MUTLAKA KAMUOYU İLE PAYLAŞILMALIDIR
Hiper-Enflasyon riskinin olup olmadığını soran Kasalı, “Bu noktada Merkez Bankası sürekli şikayet halinde ve kontrol edemediğimiz unsurlar var diyerek durumu izah etmeye çalışıyor. Oysa bu durumlar da Merkez Bankası'ndan kontrol edebildiği ve edemediği enflasyon kalemlerine dair detaylı açıklamalar yaparak enflasyonu nasıl kontrol edebileceğini söylemesi beklenir. Maalesef son üç dönemdir temennilerle ve ucu açık açıklamalarla geçiştirilen enflasyon raporları ile karşılaşıyoruz.
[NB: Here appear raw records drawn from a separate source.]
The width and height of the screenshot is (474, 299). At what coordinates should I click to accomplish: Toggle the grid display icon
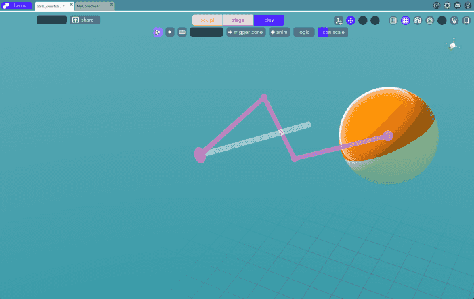[406, 20]
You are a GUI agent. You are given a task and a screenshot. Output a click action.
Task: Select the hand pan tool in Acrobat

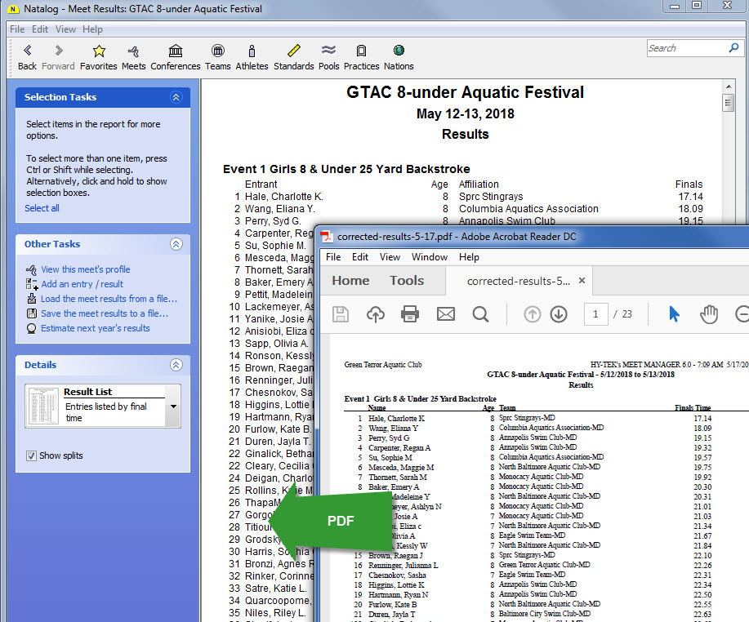click(x=709, y=314)
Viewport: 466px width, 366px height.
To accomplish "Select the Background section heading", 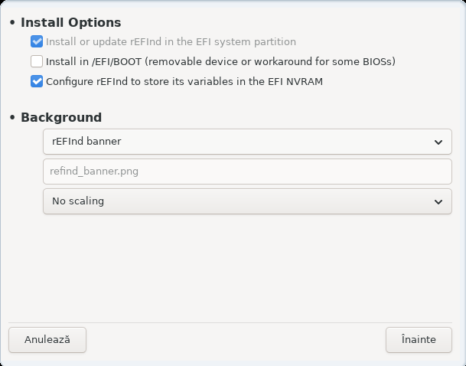I will coord(61,117).
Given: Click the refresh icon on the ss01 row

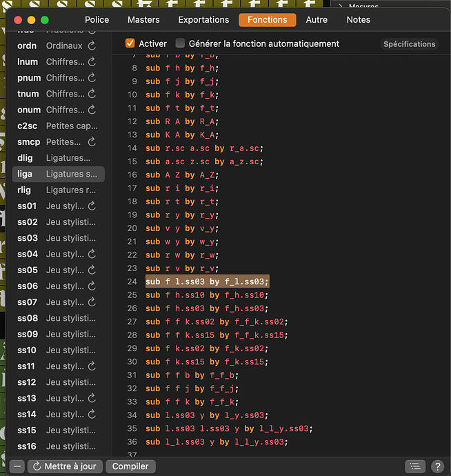Looking at the screenshot, I should coord(92,206).
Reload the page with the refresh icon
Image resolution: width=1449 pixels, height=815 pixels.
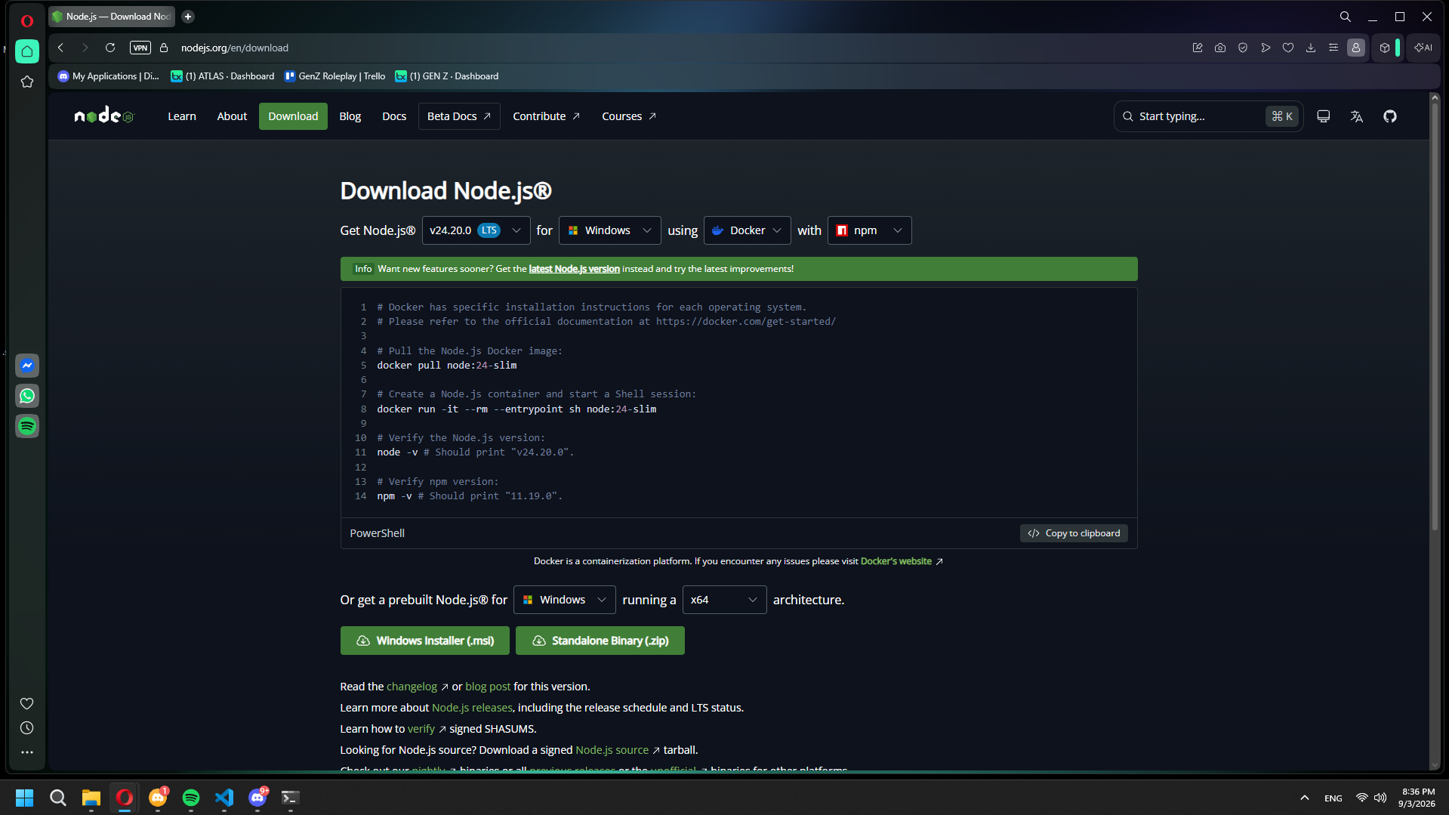pyautogui.click(x=110, y=48)
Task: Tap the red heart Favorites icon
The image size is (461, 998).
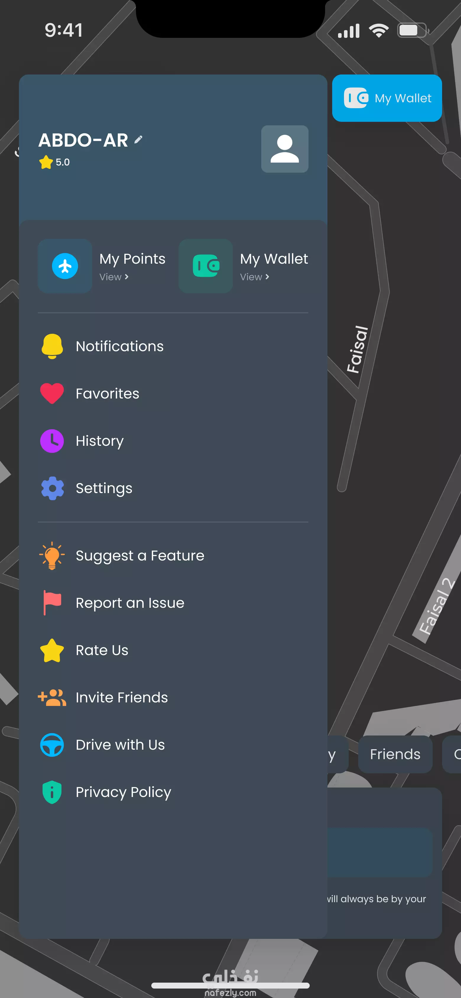Action: [52, 394]
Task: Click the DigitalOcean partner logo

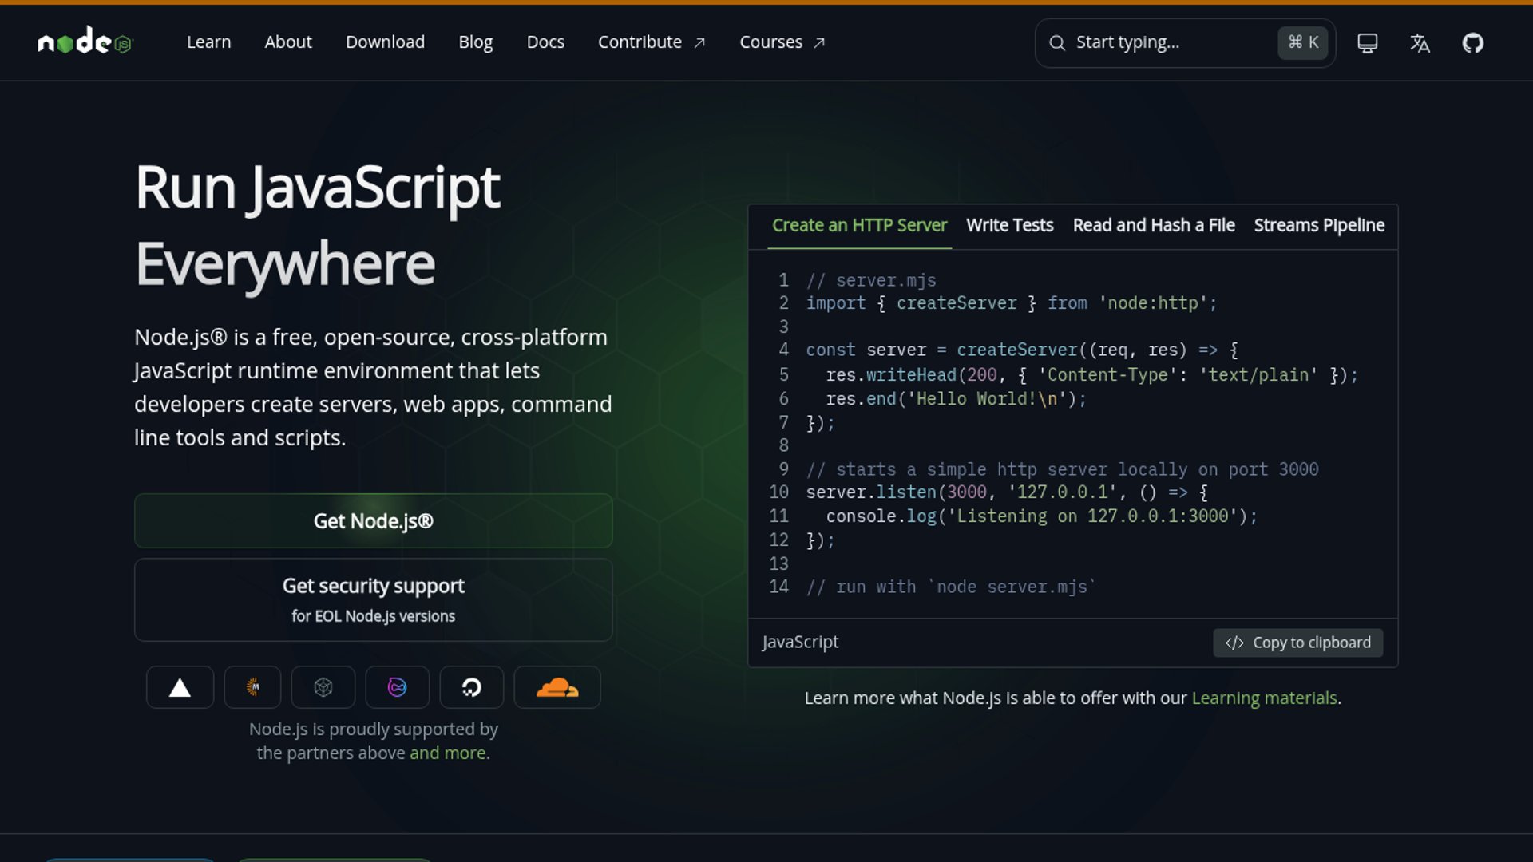Action: click(471, 687)
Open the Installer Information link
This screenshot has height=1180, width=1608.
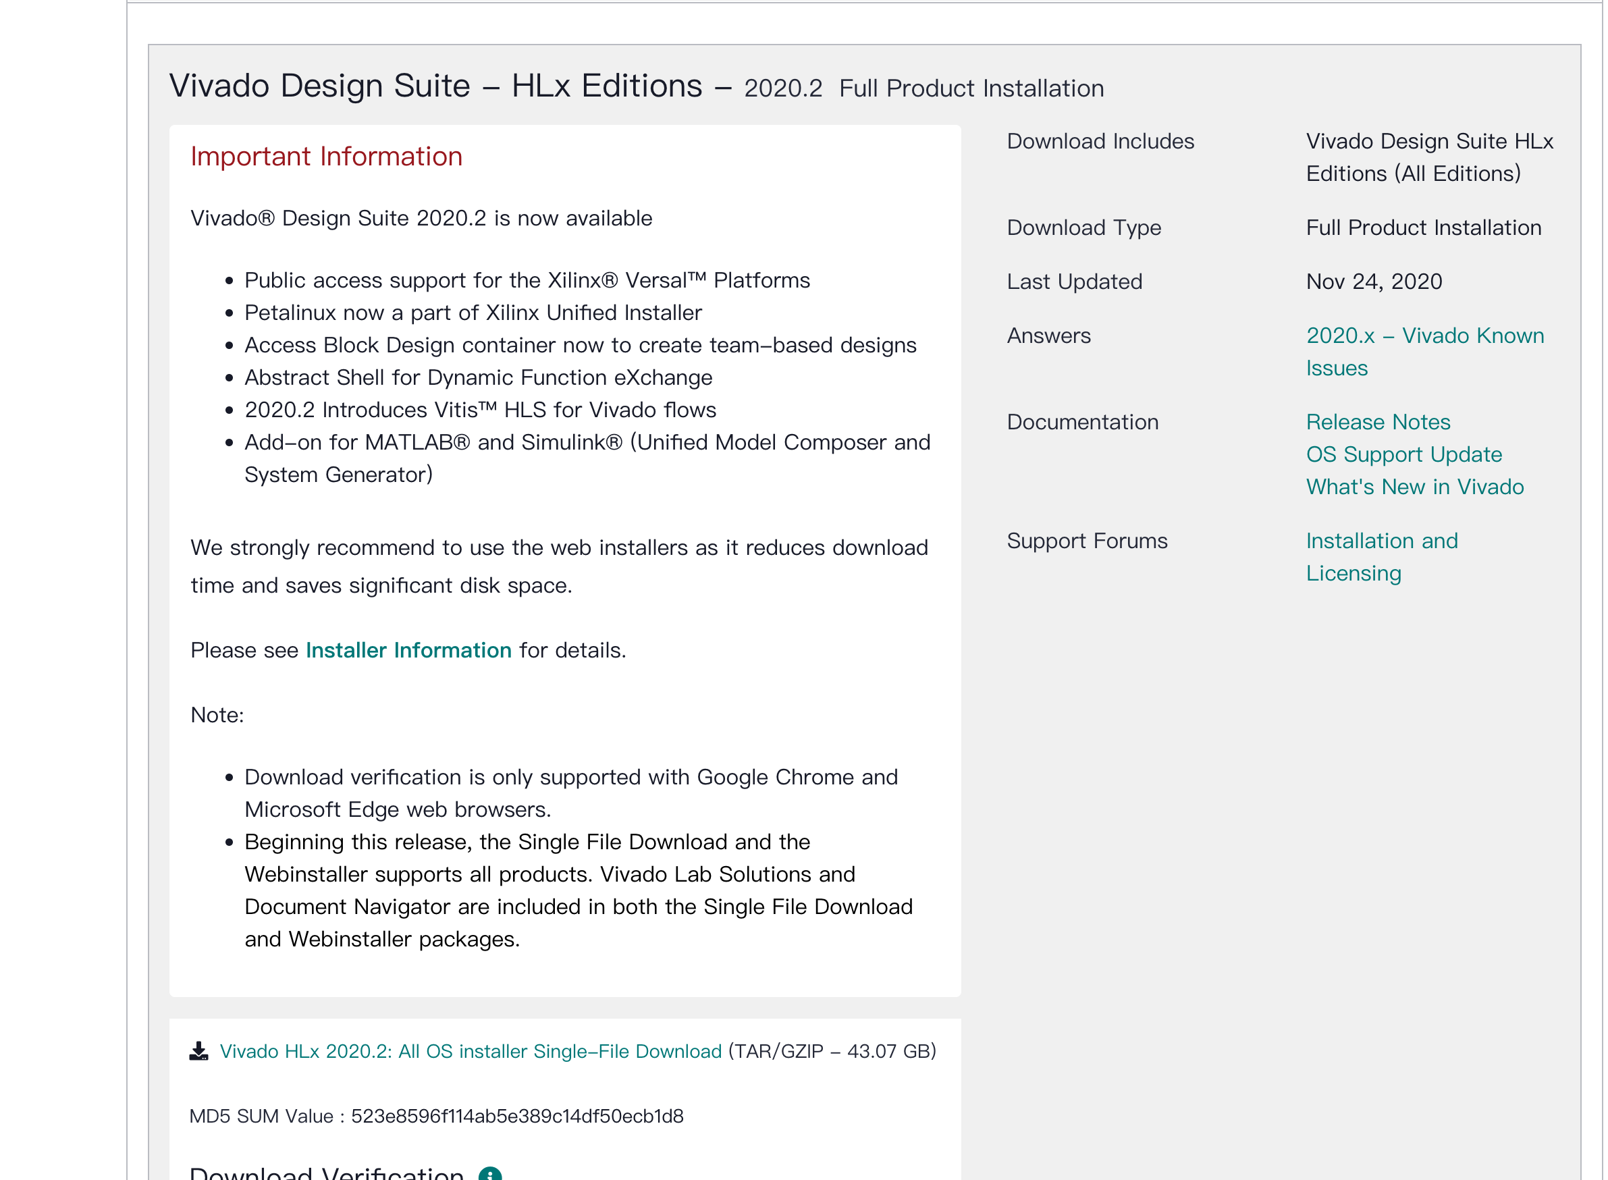click(x=409, y=650)
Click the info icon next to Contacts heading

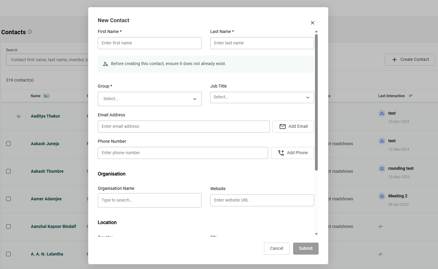[x=30, y=32]
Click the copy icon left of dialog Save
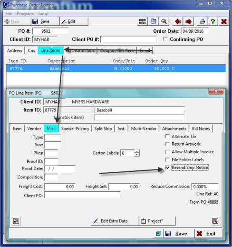 [158, 233]
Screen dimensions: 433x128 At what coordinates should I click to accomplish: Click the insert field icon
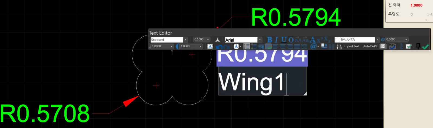coord(324,46)
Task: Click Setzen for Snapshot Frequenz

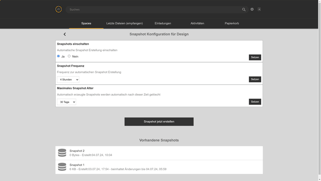Action: pos(255,80)
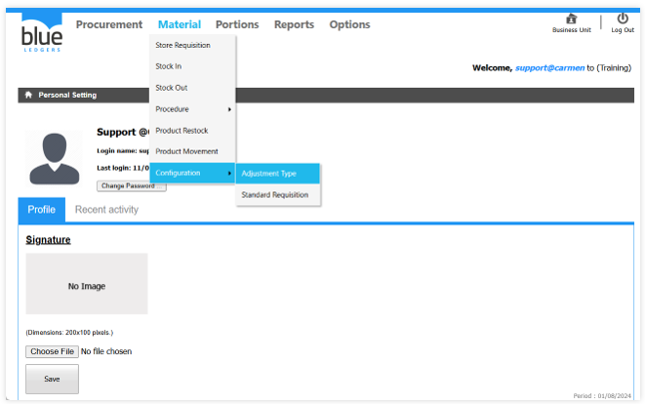
Task: Choose Adjustment Type in submenu
Action: (269, 174)
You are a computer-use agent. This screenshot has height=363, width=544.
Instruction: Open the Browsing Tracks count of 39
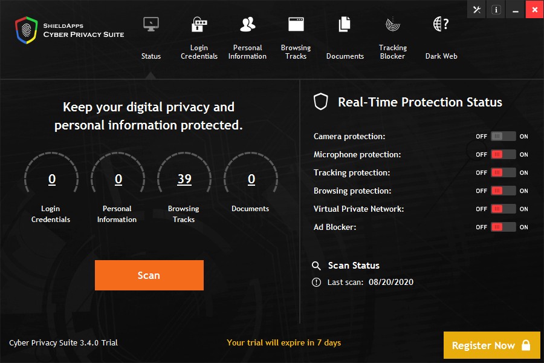(184, 180)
Merkez Bankası'nın, "enflasyonda benim kontrolümde olmayan unsurlar var" mazereti ya da iması olamaz! Eğer böyle bir durum söz konusu ise bunları net olarak açıklamalı bu unsurlar nelerdir, enflasyonun ne kadarını oluşturuyor, şeffaf bir şekilde kamuoyunu bilgilendirmesi gerekir. Eğer gerçekten giderek kontrolden çıkacak unsurlar varsa ki örneğin enerji ve emtia fiyatları artmaya devam ederse bir hiper-enflasyona mi gideceğiz? Bunun için elde ne tür senaryolar ve önlem planları vardır? Bunlar mutlaka kamuoyu ile paylaşılmalıdır” ifadelerini kullandı.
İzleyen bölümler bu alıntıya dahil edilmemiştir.